The TIME magazine cover was determined to get everyone talking, and I hoped to avoid adding to the frenzied response. Mayim Bialik went on some talk shows, defending and giving clarity to the ‘Attachment Parenting’ philosophies under attack (and, in truth, they deserve praise and support). And now Alanis Morissette has said that she will continue to breastfeed her 16-month-old son until he asks her to stop.
I am a huge fan of Dr. Sears, I have coslept with my kids, I wore them in the Bjorn until their dangling legs bruised my knees from their shoes bouncing off my patellas. But a pediatrician told me years ago that there is no benefit to the child’s health from breastfeeding past the age of two. The World Health Organization recommends two years of breastfeeding. The American Academy of Pediatrics has lower expectations, asking mothers to commit to six months of breastfeeding.

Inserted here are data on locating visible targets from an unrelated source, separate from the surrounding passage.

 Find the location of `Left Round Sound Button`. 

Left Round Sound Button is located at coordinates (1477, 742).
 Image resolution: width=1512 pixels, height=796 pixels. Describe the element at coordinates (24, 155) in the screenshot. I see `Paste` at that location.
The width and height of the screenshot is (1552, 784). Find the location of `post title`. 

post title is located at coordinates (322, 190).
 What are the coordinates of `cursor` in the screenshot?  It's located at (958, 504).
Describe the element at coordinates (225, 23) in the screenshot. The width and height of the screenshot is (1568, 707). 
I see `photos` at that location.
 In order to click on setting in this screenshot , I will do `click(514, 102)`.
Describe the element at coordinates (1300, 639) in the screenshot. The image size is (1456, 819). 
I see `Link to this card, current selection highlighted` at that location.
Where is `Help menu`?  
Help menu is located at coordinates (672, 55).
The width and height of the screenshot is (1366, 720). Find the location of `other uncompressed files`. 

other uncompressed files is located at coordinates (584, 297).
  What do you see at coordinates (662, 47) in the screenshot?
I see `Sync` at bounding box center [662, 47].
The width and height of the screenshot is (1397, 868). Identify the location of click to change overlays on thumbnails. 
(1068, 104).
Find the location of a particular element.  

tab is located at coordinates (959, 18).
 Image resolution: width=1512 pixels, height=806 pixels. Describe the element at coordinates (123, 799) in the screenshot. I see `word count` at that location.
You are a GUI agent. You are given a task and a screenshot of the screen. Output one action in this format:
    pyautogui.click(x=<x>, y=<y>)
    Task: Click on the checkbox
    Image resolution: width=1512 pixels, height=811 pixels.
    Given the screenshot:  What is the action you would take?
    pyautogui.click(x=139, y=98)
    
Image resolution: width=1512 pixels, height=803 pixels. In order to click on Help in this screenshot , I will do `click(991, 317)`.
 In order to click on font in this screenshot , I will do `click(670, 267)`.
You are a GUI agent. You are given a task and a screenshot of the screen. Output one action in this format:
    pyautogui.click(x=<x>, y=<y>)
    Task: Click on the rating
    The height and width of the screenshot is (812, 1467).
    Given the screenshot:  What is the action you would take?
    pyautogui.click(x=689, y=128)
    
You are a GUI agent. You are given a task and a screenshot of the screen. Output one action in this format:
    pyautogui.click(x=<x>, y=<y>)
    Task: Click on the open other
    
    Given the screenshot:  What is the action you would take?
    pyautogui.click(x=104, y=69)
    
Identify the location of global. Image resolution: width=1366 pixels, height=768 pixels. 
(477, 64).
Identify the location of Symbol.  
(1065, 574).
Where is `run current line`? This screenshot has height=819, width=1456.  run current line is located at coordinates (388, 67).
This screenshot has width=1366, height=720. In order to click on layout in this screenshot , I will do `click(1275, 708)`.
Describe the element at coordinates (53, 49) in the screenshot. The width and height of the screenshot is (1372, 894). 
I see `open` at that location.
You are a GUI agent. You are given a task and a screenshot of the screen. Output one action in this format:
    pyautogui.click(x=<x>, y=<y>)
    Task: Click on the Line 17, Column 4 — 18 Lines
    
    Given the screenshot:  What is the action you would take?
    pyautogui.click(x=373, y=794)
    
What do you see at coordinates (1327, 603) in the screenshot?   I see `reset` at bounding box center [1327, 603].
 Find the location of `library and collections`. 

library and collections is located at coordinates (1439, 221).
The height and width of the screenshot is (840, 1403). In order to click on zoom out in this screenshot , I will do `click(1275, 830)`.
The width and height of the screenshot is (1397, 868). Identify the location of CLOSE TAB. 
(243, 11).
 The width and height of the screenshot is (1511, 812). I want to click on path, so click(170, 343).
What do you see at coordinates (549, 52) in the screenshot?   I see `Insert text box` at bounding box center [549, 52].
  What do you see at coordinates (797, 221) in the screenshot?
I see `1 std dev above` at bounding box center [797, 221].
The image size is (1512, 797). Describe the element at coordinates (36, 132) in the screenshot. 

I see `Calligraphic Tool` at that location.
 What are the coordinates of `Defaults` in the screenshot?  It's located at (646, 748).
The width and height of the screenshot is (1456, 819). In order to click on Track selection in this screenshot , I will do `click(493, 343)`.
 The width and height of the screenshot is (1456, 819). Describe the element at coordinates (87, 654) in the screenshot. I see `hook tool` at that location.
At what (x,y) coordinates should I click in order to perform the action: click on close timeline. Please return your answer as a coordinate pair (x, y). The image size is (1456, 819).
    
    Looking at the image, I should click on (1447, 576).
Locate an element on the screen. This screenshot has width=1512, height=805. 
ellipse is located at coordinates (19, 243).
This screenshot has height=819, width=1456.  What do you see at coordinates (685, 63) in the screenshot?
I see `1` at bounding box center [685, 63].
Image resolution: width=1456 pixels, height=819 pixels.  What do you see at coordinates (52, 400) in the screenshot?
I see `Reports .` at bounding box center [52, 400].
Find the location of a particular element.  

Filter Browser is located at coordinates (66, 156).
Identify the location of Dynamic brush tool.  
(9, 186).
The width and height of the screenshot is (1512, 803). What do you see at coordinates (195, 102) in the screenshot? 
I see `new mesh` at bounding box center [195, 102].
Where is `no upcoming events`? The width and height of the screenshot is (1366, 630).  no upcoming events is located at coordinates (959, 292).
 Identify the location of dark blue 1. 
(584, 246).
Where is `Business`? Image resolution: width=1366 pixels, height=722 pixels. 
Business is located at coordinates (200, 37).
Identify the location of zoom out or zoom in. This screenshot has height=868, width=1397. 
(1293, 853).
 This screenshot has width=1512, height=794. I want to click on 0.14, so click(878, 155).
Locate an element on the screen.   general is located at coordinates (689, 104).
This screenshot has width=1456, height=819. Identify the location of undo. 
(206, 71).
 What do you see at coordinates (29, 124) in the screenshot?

Ultimately, mothers make choices appropriate to their families, but you’d hope that those choices are based on solid data, and that they consider the health and welfare of parents and children now AND in the future.
If breastfeeding is intended to provide nutritional support and emotional connection to a child, and science has demonstrated that those bonds are created in the first two years — the evidence seems overwhelmingly weighted in favor of nursing for two years. Kids explore their independence and express their attachment differently in the toddler years, and it seems ill-fitting to attempt to carry over the earlier tactic if it’s inefficient and potentially problematic. I haven’t heard anything to the contrary of this, beyond dreamy, lofty language of closeness and confidence, and anecdotal evidence both for and against longterm breastfeeding.
What do you think? Are you an advocate for extended breastfeeding? If you have older children and you nursed them into school years, what do they think of it now?